## Written request
Copy the following listing line for line, with no changes.

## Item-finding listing
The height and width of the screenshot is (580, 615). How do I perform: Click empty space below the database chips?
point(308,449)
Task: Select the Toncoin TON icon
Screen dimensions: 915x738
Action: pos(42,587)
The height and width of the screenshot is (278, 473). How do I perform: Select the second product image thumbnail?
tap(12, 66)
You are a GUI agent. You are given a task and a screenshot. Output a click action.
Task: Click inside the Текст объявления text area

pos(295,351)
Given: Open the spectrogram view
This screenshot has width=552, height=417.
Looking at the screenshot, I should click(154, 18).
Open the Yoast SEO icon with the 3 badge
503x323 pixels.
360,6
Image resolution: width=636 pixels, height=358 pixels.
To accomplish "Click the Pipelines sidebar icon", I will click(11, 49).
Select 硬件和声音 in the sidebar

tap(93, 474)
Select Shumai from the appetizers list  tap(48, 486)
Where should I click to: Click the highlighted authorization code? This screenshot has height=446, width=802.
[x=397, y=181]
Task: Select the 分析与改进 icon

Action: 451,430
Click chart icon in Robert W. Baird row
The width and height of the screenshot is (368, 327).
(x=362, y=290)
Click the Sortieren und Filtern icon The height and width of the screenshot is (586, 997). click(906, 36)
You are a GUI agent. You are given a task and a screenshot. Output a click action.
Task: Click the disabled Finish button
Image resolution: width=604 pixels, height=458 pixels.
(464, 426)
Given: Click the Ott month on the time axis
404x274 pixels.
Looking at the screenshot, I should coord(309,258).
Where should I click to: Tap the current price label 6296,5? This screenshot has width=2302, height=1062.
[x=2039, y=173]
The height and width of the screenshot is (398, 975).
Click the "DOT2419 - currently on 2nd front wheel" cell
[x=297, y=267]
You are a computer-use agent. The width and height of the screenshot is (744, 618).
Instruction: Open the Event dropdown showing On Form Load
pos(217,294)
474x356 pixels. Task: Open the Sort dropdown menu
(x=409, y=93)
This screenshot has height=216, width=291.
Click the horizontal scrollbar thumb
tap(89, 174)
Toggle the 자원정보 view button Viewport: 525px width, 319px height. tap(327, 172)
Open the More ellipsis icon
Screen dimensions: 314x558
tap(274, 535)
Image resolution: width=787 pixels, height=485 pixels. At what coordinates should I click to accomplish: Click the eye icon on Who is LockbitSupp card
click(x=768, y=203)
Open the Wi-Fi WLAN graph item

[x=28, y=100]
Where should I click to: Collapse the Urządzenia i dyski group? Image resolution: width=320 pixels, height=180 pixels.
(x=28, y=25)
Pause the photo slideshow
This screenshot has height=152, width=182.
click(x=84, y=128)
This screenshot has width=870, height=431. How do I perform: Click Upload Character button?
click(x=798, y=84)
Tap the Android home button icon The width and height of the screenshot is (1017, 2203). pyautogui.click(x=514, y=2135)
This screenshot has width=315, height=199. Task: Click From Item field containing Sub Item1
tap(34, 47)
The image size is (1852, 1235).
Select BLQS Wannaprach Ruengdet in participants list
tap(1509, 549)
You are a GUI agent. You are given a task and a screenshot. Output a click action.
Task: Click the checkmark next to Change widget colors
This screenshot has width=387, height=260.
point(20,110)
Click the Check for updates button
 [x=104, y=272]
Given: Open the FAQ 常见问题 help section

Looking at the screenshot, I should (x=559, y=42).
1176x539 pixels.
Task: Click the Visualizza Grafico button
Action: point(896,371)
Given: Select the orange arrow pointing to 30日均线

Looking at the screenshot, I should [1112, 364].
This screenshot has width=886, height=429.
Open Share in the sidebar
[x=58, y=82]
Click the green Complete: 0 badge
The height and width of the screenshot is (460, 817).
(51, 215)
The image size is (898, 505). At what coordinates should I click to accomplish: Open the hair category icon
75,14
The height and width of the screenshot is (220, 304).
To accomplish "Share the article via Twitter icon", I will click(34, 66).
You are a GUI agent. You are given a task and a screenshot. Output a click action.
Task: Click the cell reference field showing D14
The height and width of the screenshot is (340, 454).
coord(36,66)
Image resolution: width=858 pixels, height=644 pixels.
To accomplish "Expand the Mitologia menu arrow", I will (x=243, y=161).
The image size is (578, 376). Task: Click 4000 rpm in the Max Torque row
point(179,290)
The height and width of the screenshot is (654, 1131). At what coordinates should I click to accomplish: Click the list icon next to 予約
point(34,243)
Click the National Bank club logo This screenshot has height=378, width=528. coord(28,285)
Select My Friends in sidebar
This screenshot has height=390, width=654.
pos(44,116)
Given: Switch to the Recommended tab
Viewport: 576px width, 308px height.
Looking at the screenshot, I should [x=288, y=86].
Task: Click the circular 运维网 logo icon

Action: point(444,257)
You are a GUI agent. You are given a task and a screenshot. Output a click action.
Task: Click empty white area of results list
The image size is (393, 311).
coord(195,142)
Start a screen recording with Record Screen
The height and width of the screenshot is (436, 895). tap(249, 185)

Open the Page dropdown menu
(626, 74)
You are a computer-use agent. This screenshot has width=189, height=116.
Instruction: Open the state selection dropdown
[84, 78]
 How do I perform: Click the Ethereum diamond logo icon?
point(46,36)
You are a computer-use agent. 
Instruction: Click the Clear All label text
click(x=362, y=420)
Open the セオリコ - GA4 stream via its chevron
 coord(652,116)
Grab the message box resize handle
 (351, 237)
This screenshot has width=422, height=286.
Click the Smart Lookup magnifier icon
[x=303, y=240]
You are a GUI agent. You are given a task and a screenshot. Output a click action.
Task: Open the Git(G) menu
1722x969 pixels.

## Complete output
The height and width of the screenshot is (580, 615). How do I perform: Click empty space below the database chips?
point(308,449)
Task: Select the Toncoin TON icon
Screen dimensions: 915x738
Action: pos(42,587)
The height and width of the screenshot is (278, 473). How do I perform: Select the second product image thumbnail?
tap(12, 66)
You are a GUI agent. You are given a task and a screenshot. Output a click action.
Task: Click inside the Текст объявления text area

pos(295,351)
Given: Open the spectrogram view
This screenshot has width=552, height=417.
Looking at the screenshot, I should click(154, 18).
Open the Yoast SEO icon with the 3 badge
503x323 pixels.
360,6
Image resolution: width=636 pixels, height=358 pixels.
To accomplish "Click the Pipelines sidebar icon", I will click(11, 49).
Select 硬件和声音 in the sidebar

tap(93, 474)
Select Shumai from the appetizers list  tap(48, 486)
Where should I click to: Click the highlighted authorization code? This screenshot has height=446, width=802.
[x=397, y=181]
Task: Select the 分析与改进 icon

Action: 451,430
Click chart icon in Robert W. Baird row
The width and height of the screenshot is (368, 327).
(x=362, y=290)
Click the Sortieren und Filtern icon The height and width of the screenshot is (586, 997). click(906, 36)
You are a GUI agent. You are given a task and a screenshot. Output a click action.
Task: Click the disabled Finish button
Image resolution: width=604 pixels, height=458 pixels.
(464, 426)
Given: Click the Ott month on the time axis
404x274 pixels.
Looking at the screenshot, I should coord(309,258).
Where should I click to: Tap the current price label 6296,5? This screenshot has width=2302, height=1062.
[x=2039, y=173]
The height and width of the screenshot is (398, 975).
Click the "DOT2419 - currently on 2nd front wheel" cell
[x=297, y=267]
You are a computer-use agent. The width and height of the screenshot is (744, 618).
Instruction: Open the Event dropdown showing On Form Load
pos(217,294)
474x356 pixels. Task: Open the Sort dropdown menu
(x=409, y=93)
This screenshot has height=216, width=291.
Click the horizontal scrollbar thumb
tap(89, 174)
Toggle the 자원정보 view button Viewport: 525px width, 319px height. tap(327, 172)
Open the More ellipsis icon
Screen dimensions: 314x558
tap(274, 535)
Image resolution: width=787 pixels, height=485 pixels. At what coordinates should I click to accomplish: Click the eye icon on Who is LockbitSupp card
click(x=768, y=203)
Open the Wi-Fi WLAN graph item

[x=28, y=100]
Where should I click to: Collapse the Urządzenia i dyski group? Image resolution: width=320 pixels, height=180 pixels.
(x=28, y=25)
Pause the photo slideshow
This screenshot has height=152, width=182.
click(x=84, y=128)
This screenshot has width=870, height=431. How do I perform: Click Upload Character button?
click(x=798, y=84)
Tap the Android home button icon The width and height of the screenshot is (1017, 2203). pyautogui.click(x=514, y=2135)
This screenshot has width=315, height=199. Task: Click From Item field containing Sub Item1
tap(34, 47)
The image size is (1852, 1235).
Select BLQS Wannaprach Ruengdet in participants list
tap(1509, 549)
You are a GUI agent. You are given a task and a screenshot. Output a click action.
Task: Click the checkmark next to Change widget colors
This screenshot has width=387, height=260.
point(20,110)
Click the Check for updates button
 [x=104, y=272]
Given: Open the FAQ 常见问题 help section

Looking at the screenshot, I should (x=559, y=42).
1176x539 pixels.
Task: Click the Visualizza Grafico button
Action: point(896,371)
Given: Select the orange arrow pointing to 30日均线

Looking at the screenshot, I should [1112, 364].
This screenshot has width=886, height=429.
Open Share in the sidebar
[x=58, y=82]
Click the green Complete: 0 badge
The height and width of the screenshot is (460, 817).
(51, 215)
The image size is (898, 505). At what coordinates should I click to accomplish: Open the hair category icon
75,14
The height and width of the screenshot is (220, 304).
To accomplish "Share the article via Twitter icon", I will click(34, 66).
You are a GUI agent. You are given a task and a screenshot. Output a click action.
Task: Click the cell reference field showing D14
The height and width of the screenshot is (340, 454).
coord(36,66)
Image resolution: width=858 pixels, height=644 pixels.
To accomplish "Expand the Mitologia menu arrow", I will (x=243, y=161).
The image size is (578, 376). Task: Click 4000 rpm in the Max Torque row
point(179,290)
The height and width of the screenshot is (654, 1131). At what coordinates should I click to accomplish: Click the list icon next to 予約
point(34,243)
Click the National Bank club logo This screenshot has height=378, width=528. coord(28,285)
Select My Friends in sidebar
This screenshot has height=390, width=654.
pos(44,116)
Given: Switch to the Recommended tab
Viewport: 576px width, 308px height.
Looking at the screenshot, I should [x=288, y=86].
Task: Click the circular 运维网 logo icon

Action: point(444,257)
You are a GUI agent. You are given a task and a screenshot. Output a click action.
Task: Click empty white area of results list
The image size is (393, 311).
coord(195,142)
Start a screen recording with Record Screen
The height and width of the screenshot is (436, 895). tap(249, 185)

Open the Page dropdown menu
(626, 74)
You are a computer-use agent. This screenshot has width=189, height=116.
Instruction: Open the state selection dropdown
[84, 78]
 How do I perform: Click the Ethereum diamond logo icon?
point(46,36)
You are a computer-use agent. 
Instruction: Click the Clear All label text
click(x=362, y=420)
Open the セオリコ - GA4 stream via its chevron
 coord(652,116)
Grab the message box resize handle
 (351, 237)
This screenshot has width=422, height=286.
Click the Smart Lookup magnifier icon
[x=303, y=240]
You are a GUI agent. You are given a task and a screenshot. Output a click action.
Task: Open the Git(G) menu
1722x969 pixels.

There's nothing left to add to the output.